Dataset entries
"""
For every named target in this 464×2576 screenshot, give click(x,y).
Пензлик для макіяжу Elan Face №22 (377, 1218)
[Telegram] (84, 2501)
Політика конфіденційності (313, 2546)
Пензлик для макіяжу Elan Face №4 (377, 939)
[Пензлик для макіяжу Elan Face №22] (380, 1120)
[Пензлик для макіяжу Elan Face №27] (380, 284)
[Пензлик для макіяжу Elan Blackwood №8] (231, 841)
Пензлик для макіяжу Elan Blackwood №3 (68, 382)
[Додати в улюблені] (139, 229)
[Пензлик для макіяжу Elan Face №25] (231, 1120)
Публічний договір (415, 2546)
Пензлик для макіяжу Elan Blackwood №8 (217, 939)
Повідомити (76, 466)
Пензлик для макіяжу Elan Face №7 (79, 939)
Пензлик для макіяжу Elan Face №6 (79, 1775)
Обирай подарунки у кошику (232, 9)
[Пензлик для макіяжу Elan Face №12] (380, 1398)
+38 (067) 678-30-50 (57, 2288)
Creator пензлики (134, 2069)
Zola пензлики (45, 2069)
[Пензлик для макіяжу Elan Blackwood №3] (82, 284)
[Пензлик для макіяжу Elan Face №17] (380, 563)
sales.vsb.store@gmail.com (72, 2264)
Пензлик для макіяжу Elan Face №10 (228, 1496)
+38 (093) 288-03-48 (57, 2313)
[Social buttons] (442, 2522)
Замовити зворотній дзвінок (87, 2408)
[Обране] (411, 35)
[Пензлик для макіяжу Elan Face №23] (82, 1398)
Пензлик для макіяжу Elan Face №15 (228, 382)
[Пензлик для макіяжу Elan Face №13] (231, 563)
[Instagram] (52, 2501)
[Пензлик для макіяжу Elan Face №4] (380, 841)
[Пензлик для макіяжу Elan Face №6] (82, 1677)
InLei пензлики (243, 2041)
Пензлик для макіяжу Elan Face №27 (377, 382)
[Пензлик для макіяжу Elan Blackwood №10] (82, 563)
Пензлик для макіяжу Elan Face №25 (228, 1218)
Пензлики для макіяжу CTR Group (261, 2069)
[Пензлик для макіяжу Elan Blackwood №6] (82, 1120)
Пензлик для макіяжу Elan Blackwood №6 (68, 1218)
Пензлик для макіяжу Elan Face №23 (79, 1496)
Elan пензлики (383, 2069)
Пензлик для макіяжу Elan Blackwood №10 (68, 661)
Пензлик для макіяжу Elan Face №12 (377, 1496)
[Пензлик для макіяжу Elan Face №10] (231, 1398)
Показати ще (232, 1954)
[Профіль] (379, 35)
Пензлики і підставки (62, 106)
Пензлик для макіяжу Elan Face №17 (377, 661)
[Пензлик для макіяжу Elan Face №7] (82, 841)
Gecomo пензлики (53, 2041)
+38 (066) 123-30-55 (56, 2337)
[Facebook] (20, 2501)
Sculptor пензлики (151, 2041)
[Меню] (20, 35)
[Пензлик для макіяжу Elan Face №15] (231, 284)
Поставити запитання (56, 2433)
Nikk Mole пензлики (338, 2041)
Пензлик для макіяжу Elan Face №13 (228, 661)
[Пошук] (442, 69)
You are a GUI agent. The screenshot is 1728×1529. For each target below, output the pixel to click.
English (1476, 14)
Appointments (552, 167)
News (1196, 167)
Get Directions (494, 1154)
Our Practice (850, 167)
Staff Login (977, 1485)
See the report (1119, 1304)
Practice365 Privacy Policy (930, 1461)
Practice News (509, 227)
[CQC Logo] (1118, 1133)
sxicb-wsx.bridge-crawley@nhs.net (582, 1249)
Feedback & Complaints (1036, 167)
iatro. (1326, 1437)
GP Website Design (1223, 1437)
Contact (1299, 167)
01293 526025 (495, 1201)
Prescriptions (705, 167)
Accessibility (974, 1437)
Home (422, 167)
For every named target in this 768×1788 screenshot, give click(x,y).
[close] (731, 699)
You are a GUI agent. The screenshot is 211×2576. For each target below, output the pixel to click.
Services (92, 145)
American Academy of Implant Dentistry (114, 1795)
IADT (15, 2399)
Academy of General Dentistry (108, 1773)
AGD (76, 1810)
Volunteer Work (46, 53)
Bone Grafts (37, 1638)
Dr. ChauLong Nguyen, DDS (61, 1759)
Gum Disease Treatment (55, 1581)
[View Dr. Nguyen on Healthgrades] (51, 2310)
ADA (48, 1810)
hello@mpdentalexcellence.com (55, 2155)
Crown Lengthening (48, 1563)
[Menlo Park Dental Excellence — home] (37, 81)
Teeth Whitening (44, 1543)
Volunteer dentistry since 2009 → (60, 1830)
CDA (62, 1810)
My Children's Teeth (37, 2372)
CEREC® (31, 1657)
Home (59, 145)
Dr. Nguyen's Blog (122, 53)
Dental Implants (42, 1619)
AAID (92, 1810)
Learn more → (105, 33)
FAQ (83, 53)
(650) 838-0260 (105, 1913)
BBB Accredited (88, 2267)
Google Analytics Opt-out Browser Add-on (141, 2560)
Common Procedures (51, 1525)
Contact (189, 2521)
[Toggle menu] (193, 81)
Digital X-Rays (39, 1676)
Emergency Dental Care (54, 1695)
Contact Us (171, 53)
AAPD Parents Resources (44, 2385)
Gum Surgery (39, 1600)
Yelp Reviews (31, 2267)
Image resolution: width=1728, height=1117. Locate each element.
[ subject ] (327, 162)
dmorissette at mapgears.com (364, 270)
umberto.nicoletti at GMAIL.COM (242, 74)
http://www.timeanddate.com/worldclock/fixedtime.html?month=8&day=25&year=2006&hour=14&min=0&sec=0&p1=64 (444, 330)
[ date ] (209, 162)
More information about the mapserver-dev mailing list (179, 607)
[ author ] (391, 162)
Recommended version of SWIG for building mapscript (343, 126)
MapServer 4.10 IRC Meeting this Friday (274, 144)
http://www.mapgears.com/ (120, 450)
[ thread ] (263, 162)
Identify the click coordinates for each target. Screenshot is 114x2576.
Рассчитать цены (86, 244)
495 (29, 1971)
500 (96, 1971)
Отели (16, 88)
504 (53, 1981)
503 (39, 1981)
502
"""
Transcribe the records above from the line holding "Замовити зворотній дзвінок (87, 2408)" down to the line holding "[Пензлик для макіяжу Elan Face №6] (82, 1677)", inclusive, without adding anything.

> _Finished exercise_:
Замовити зворотній дзвінок (87, 2408)
[Обране] (411, 35)
[Пензлик для макіяжу Elan Face №23] (82, 1398)
Пензлик для макіяжу Elan Face №15 (228, 382)
[Пензлик для макіяжу Elan Face №13] (231, 563)
[Instagram] (52, 2501)
[Пензлик для макіяжу Elan Face №4] (380, 841)
[Пензлик для макіяжу Elan Face №6] (82, 1677)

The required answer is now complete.